Sunday, November 25, 2007

The art of deception

We are led to Believe a Lie
When we see with, not through the Eye
Which was Born in a Night to perish in a Night
When the Soul Slept in Beams of Light
—William Blake

The eye does not see. I see. The eye is a window that allows us to receive sensory data. No matter what an extraordinary organic machine the eye is, it is not really an "I." It is not us; we see through it. Seeing is not believing. In fact, to see clearly and fully is to see many sides of a thing, to encounter contradiction from every angle.

Deceivers in politics and the media maintain control and influence by carefully selecting what they want people to see, depending on natural subservience to received sense impressions. And the belief principle, touted as it has been by fundamentalist religion as the way to salvation, becomes a handy accomplice in the subversion of independent thought. Belief follows seeing and thus guarantees subservience to the masters of the world at any given time. So as we turn a blind eye to the manifold injustices and atrocities, taking refuge in the good news and good views allocated us, we miss not only the sordid realities of our worldly condition but also the entire principle by which we can truly understand the world and ourselves.

Friday, November 23, 2007

From here to here

Which is farther: the distance from here to here, or the distance from here to there? I say it is from here to here. Because in order to get to here from here you have to go there, then come back to here. Whereas if you're already there, all you have to do is come here.

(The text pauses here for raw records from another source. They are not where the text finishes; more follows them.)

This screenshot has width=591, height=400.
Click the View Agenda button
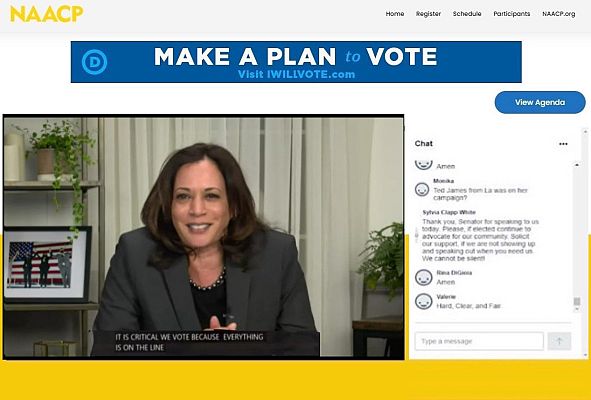540,102
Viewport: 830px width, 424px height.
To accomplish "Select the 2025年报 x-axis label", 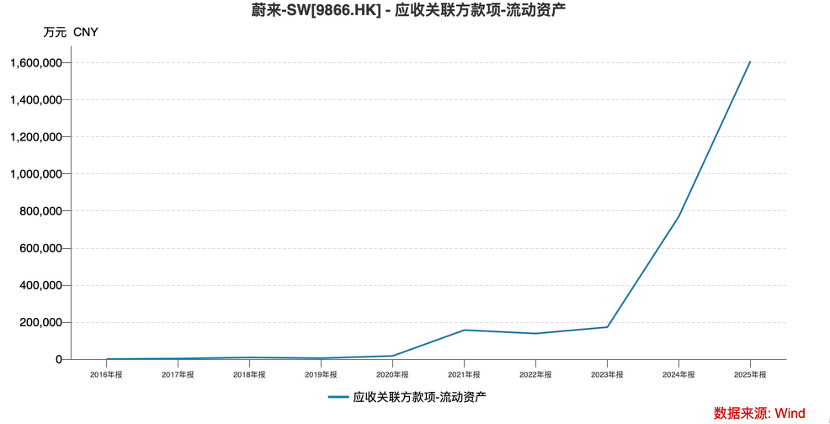I will click(750, 374).
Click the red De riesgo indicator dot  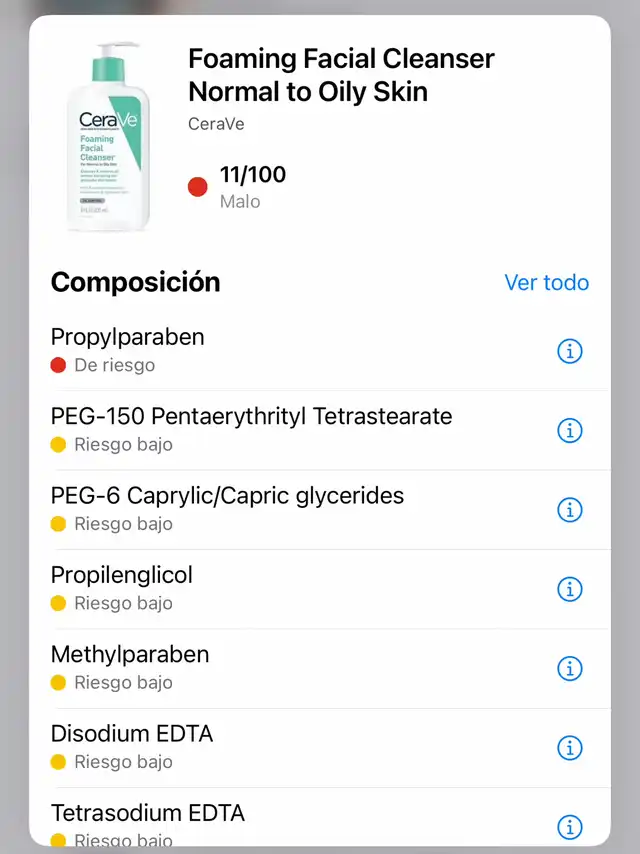pos(58,365)
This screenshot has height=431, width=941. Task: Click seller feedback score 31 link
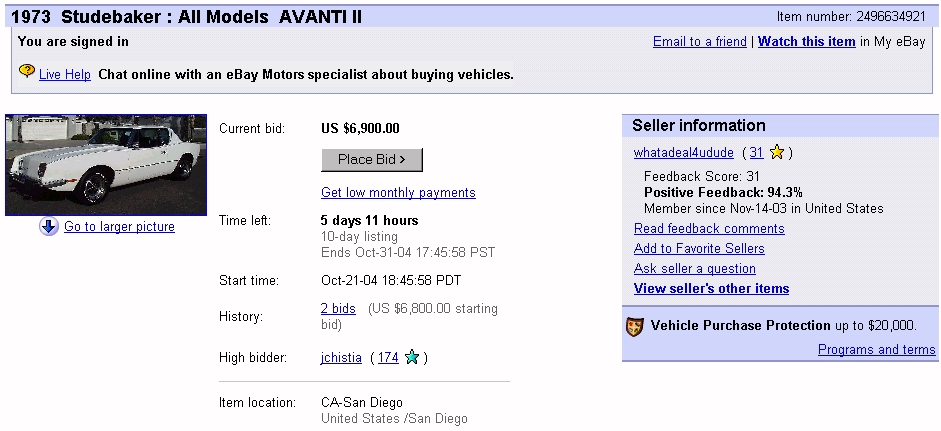tap(756, 152)
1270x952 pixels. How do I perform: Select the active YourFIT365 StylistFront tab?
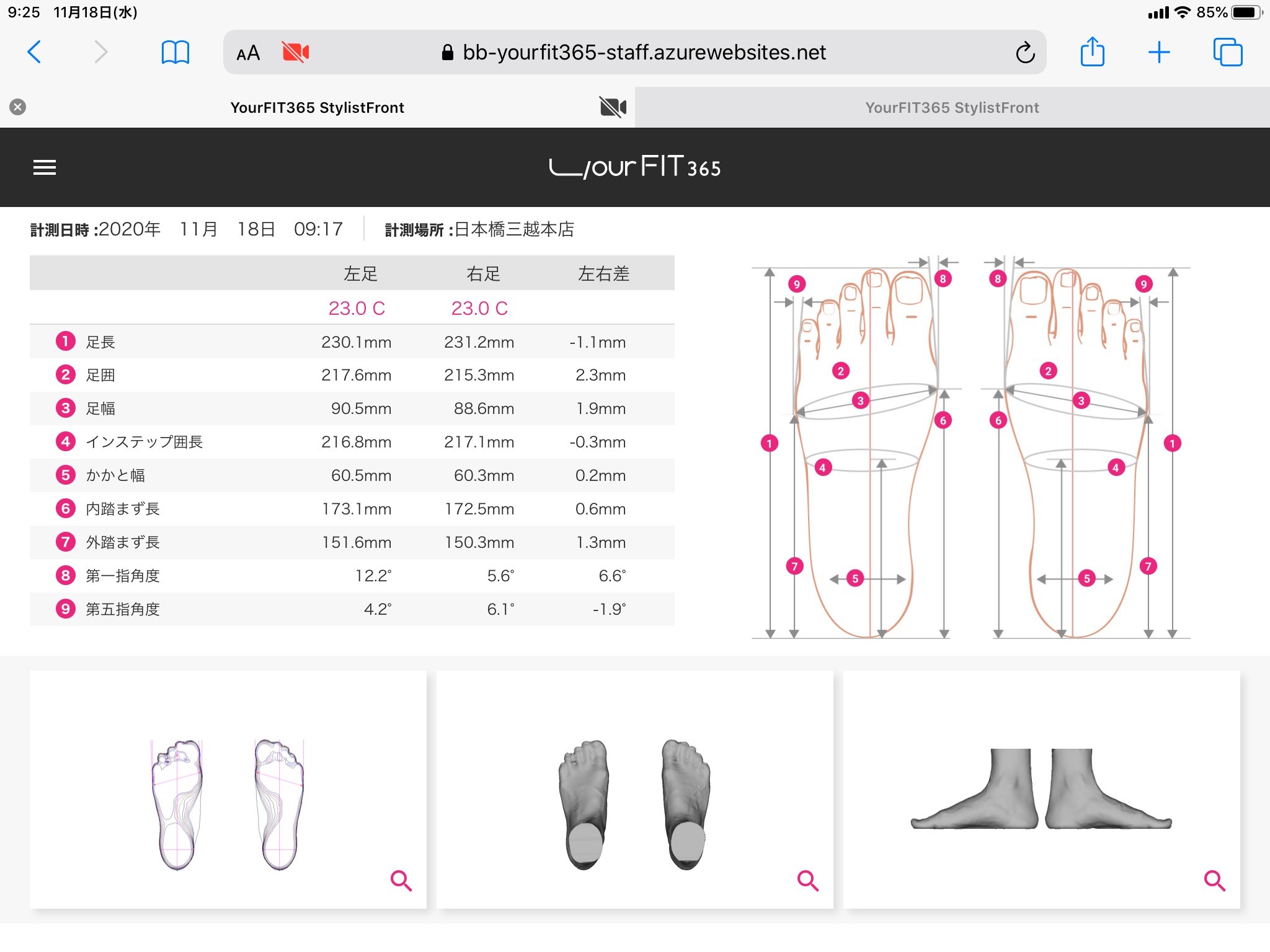(x=317, y=108)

But why, you ask, can't you just stay where you are if you're already here? Because here refers to a spacetime location. If you are in space you are also in time. There is no purely spatial reference. That is basic relativity: we live in a four-dimensional universe. There is no "getting here" without going through time. So however close to here you designate there to be, it will always take you twice as long to get from here to here.

Thursday, November 22, 2007

Two wrongs make a left

Everything that people agree on cannot be real. Or to put it more bluntly, nothing that they agree on can be real. Since we can only know what is in our own minds, we are necessarily outside the reality that is beyond our minds. Therefore any beliefs or perceptions that we can share with other people just multiplies the misperception, which is why masses of people, and of course their leaders, behave uncommonly stupidly.

Our conception of reality is based on a panorama of perceptions and interpretations that originate within our thought-producing apparatus. For that reason, people tend to trust or give credence to commonly held beliefs as opposed to those that stand outside the norm. But these shared assumptions about reality are the first things we should discard if we are interested in truth.

Two wrongs do not make a right. If I am wrong and you are wrong, together we make a left. The composite of individual awarenesses projecting their illusions in concert constitutes a left turn from reality. Leave it all behind, for God's sake.

Wednesday, November 21, 2007

A shift in time

The overarching project of downloading the future presents itself as what's hot right now. Global warming is coming down the pike, on a collision course with humanity's pride, but that's not all. A many-tentacled tomorrow is grasping at us on many fronts, and one might speculate that these are cosmological imperatives and not merely earth changes. What they impel is a shift in the techtonic plates of the mind, forcing us to change focus from the labyrinthine paths of the past, pulling us into the perceptual matrix of the present, so that the compelling and ardent heart of the future can have its way with us.

Wednesday, November 14, 2007

Freevolution

Now that the American public has definitively rejected the theory of evolution, with 51% saying that God created humans in their present form and only 15% believing that God had no role, scientists should perhaps be well advised to rethink their approach to promulgating their theories, as they do not seem to be convincing many these days. Some of the antipathy towards evolution seems to be an uncomfortability with the idea that natural processes could of themselves yield an intelligent result. Yet there is nothing in nature that does not reflect intelligence, from the mathematical symmetry of seashells to the distribution of matter in the universe to the checks and balances inherent in the biodiversity of species. It is not these kinds of examples of an underlying intelligence, however, that evolution's dissenters seem to care about. Rather they see God's hand in the social institutions and norms that define humanity in its present form. They are idealists of the first magnitude, to believe in belief itself as the principle that saves the appearances of nature from the self-referentiality of secular perception.

That 51% proves a democratic mandate for abandoning all notions of the democratic structure in nature, where organisms might slip out from under the control of an all-powerful boss. Evolution, in substituting a possibly random, unknown force for the intelligent design of a creator, is a dangerously radical departure from the simple, orderly vision that informs the mass mind. The freedom inherent in this idea is the ultimate threat to the God of the 51%; even though they trumpet freedom as their political raison d'etre, it eludes their grasp and manifests as radical ideas, showing the unpredictability of the creative force. Freevolution even eludes God, or any God we could possibly imagine, and the creation is indeed a continual thorn in God's side, a constant reminder that to dream, even divinely, is to risk devolving, putting on the mantle of Creature and riding into the great unknown: a journey which might, in due course, evolve God into something greater than even It could possibly imagine.